Tapi ada kalanya saya senang memakai hijab. Mungkin karena hal-hal kecil. Seperti saat saya menghadiri acara penghargaan Frederich Ebert Stiftung di Berlin pada tahun 2012.

Bertemu dengan Rahimullah Yusufzai – jurnalis asing pertama yang mewawancarai Osama Bin Laden – menyemangati saya hanya karena dia menyebut saya “Wanita berhijab hitam.”

Katanya, semua tamu mengenali saya karena hanya saya yang berhijab.
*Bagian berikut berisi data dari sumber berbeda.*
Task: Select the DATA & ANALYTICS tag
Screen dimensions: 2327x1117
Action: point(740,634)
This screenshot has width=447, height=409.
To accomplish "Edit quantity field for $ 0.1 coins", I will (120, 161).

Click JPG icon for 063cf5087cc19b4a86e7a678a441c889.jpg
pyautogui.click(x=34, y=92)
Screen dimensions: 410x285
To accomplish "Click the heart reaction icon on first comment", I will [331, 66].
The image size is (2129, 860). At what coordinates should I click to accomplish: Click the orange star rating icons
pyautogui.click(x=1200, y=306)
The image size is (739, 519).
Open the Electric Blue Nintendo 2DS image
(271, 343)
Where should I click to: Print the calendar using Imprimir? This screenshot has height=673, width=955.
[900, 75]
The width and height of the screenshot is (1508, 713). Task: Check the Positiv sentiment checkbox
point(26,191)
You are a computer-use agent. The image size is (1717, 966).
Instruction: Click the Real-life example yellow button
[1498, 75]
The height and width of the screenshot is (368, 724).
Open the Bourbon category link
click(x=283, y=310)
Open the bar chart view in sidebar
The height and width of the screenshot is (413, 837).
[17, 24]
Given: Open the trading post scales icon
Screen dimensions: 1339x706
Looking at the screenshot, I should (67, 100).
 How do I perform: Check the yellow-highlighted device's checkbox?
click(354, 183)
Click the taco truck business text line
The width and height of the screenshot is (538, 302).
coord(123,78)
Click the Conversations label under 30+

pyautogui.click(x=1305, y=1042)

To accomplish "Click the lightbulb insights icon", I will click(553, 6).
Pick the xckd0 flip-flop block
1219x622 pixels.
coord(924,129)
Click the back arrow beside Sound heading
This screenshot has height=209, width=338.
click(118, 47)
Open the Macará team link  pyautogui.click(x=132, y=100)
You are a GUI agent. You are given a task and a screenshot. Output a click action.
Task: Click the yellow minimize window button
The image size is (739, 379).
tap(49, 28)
Ia mengaku terkesan karena ada perempuan berjilbab yang menjalankan profesi jurnalis. Apalagi di Pakistan, kalau punya semangat belajar seperti Malala Yusufzai, bisa saja ditembak Taliban.

Belajar dari Yusufzai, terkadang sebuah kata yang tidak sebesar ayat bisa melekat di kepala kita hingga bertahun-tahun.

Bukankah semua orang menyukainya dan memberikan semangat kepada seluruh muslimah? Dengan tidak menuntut lebih. Mau berhijab atau tidak berhijab.

Karena seperti yang dikatakan ilmuwan Edward William Said, “Identitas tidak pernah mutlak.”

Bacalah kutipan inspiratif dari Said Orientalisme Di Sini.

Tidak ada hubungan antara seseorang yang berhijab dengan apa yang tersimpan jauh di dalam kepala, hati, atau bahkan sikapnya sehari-hari. Namun masyarakat lebih memilih untuk mendominasi kita dan kemudian secara sepihak memutuskan bagaimana kita harus bersikap, berkata dan bertindak. Saat mereka bertanya. —Rappler.com

Febriana Firdaus adalah jurnalis Rappler Indonesia. Ia fokus membahas isu korupsi, HAM, LGBT, dan pekerja migran. Febro, sapaan akrabnya, bisa disebutkan @FebroFirdaus.